Reproduce every one of the rows below word for word, omitting the pictures.

==== Records for the exercise

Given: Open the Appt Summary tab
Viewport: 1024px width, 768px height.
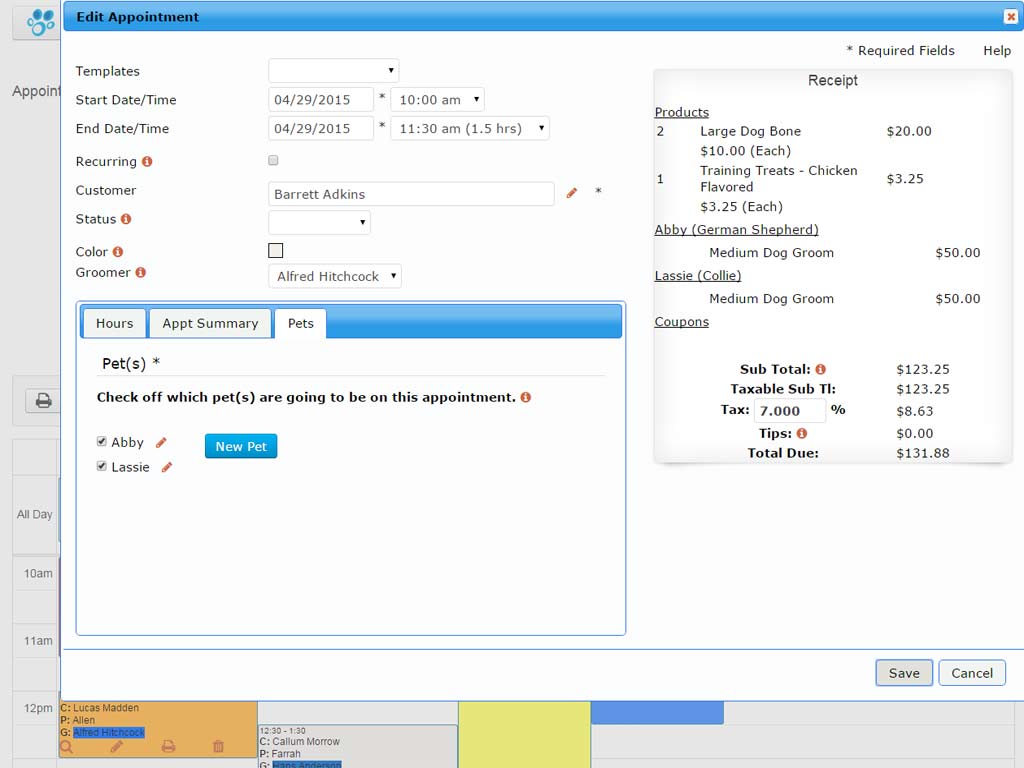Looking at the screenshot, I should [210, 323].
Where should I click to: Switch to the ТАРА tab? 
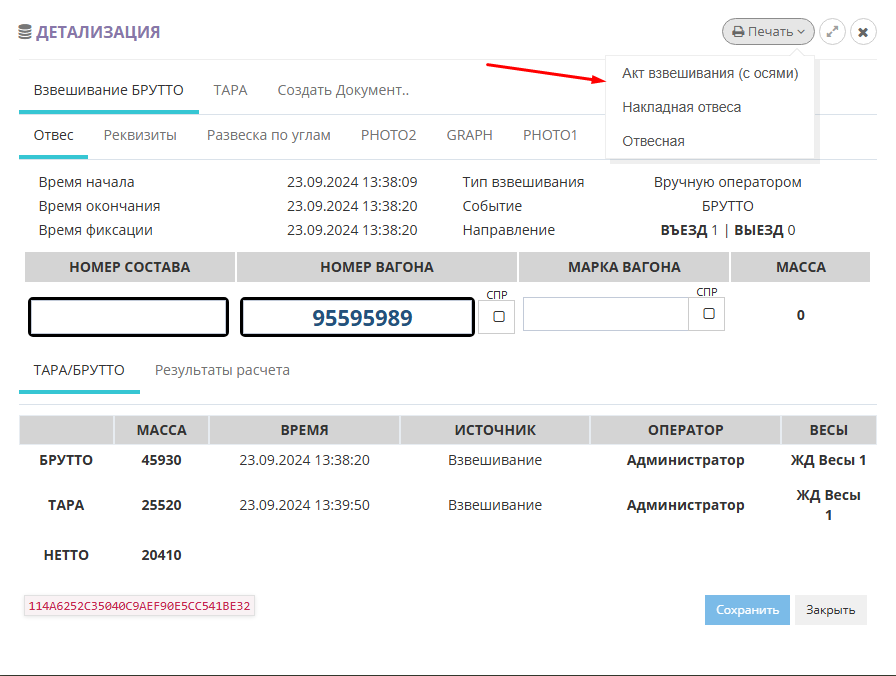pyautogui.click(x=230, y=90)
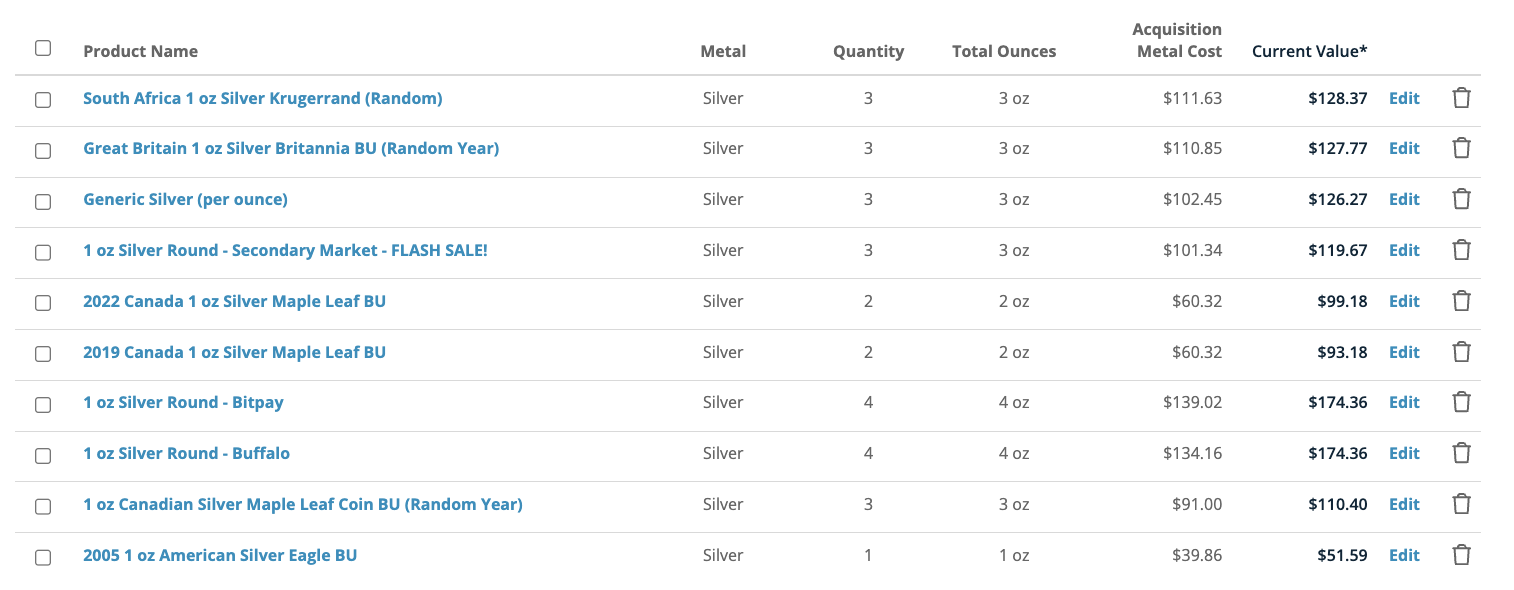Viewport: 1514px width, 590px height.
Task: Delete the South Africa Krugerrand row via trash icon
Action: [x=1461, y=98]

========

» In response
Given: Open the Appt Summary tab
Viewport: 1024px width, 768px height.
Looking at the screenshot, I should [210, 323].
Where should I click to: Switch to the ТАРА tab? 
pyautogui.click(x=230, y=90)
Viewport: 1514px width, 590px height.
Task: Delete the South Africa Krugerrand row via trash icon
Action: [x=1461, y=98]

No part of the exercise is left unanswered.